Need for further clarity
“Whilst this appears to be a constructive step to deal with this rent debt problem, there are a number of areas which tenant and landlords will be keen to see further clarity on given the arbitrator will have a very wide discretion in determining disputes.
“In particular, how will an arbitrator assess what the tenant can afford to pay and how much the landlord can afford to have written off?
“What information will an arbitrator expect to be provided by a tenant to support their proposal? Will this be dependent on the sophistication of the business? Will a bigger business be expected to provide a comprehensive financial pack to support their proposal? What guidance will an arbitrator be given if a landlord refuses to provide detailed financial information citing commercial confidentiality reasons?

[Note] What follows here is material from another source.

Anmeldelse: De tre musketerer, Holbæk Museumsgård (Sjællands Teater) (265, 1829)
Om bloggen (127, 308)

“If a landlord has several tenants that could potentially seek arbitration, how does that affect the arbitrator’s assessment of the effect any award might have on the landlord’s future solvency?
A complex process
“Finally, are there sufficient arbitrators out there with the necessary skills to resolve the disputes willing to work at Government fee rates? Some cases are likely to involve complex businesses and could require specific financial expertise.

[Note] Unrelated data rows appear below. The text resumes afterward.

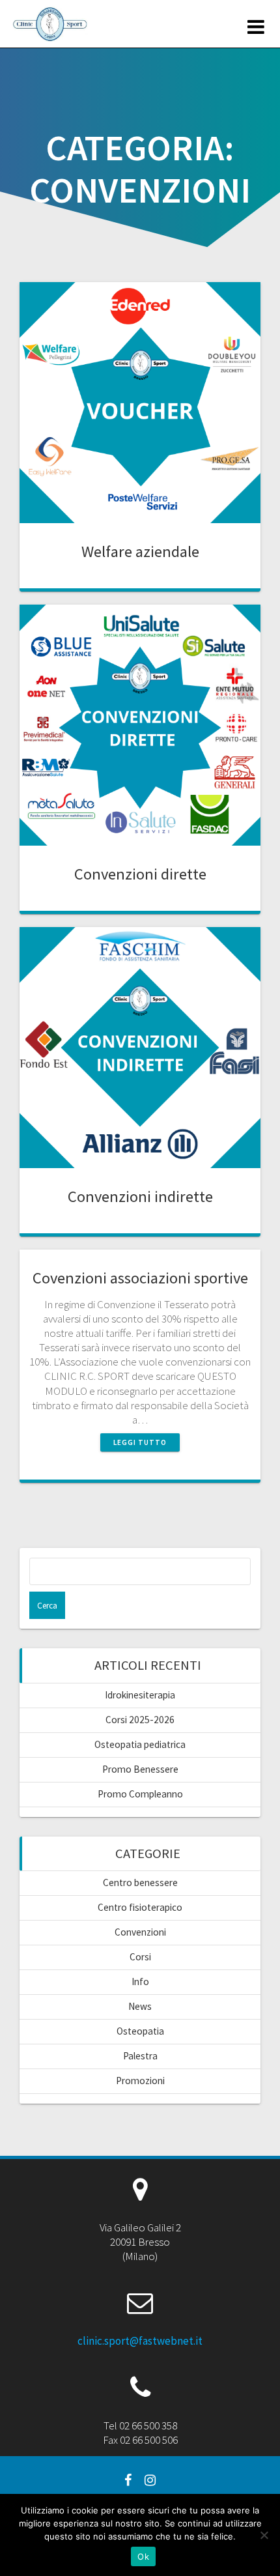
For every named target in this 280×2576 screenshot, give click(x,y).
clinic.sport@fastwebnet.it (140, 2341)
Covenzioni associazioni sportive (140, 1278)
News (140, 2006)
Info (140, 1981)
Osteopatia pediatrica (140, 1744)
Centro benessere (140, 1882)
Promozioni (140, 2080)
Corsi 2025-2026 (140, 1719)
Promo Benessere (140, 1769)
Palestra (140, 2056)
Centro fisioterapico (140, 1907)
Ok (143, 2556)
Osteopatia (140, 2031)
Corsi (140, 1957)
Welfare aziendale (140, 551)
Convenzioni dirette (140, 874)
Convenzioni (140, 1932)
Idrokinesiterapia (140, 1695)
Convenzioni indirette (140, 1196)
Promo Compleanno (140, 1794)
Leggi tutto (140, 1442)
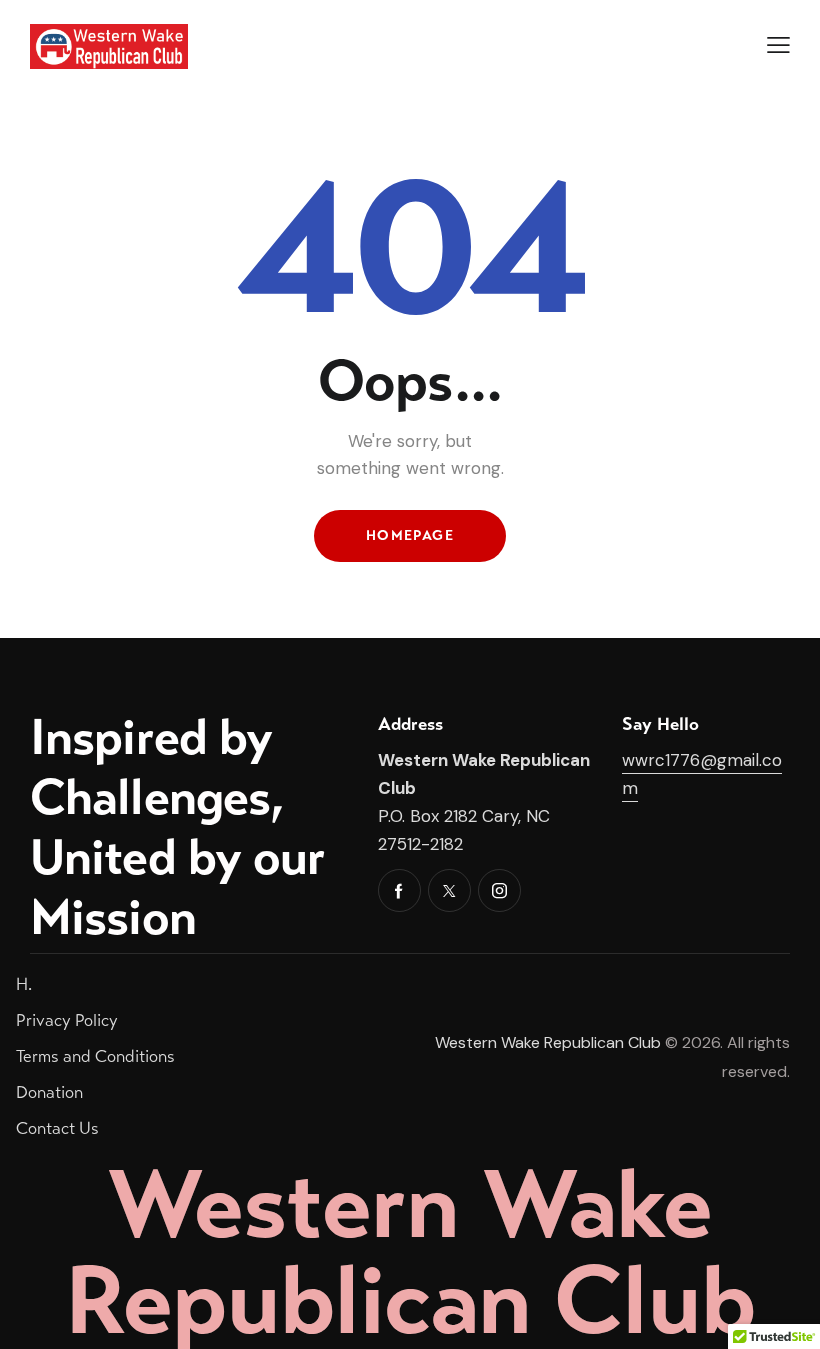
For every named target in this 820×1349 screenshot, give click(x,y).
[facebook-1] (399, 890)
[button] (778, 45)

“The Government’s intention is to put in place a straightforward method to resolve the situation, but in practice an arbitrator’s assessment is likely to become a complex process.
“For anyone looking to use the arbitration process legal input will probably be required, along with other professional advice for the more complicated cases. This adds a further layer of expense in conjunction to the arbitration fees and management time incurred.
“One consequence could be that these costs encourage both landlords and tenants to enter into positive negotiations to avoid referral to arbitration.
“The objective of the Bill and the accompanying revised Code of Practice is certainly a welcome step but as ever the devil will be in the detail. The Government has set itself a relatively short deadline to get the Bill through Parliament and it is hoped that it receives sufficient scrutiny to ensure it balances the needs of both landlords and tenants.”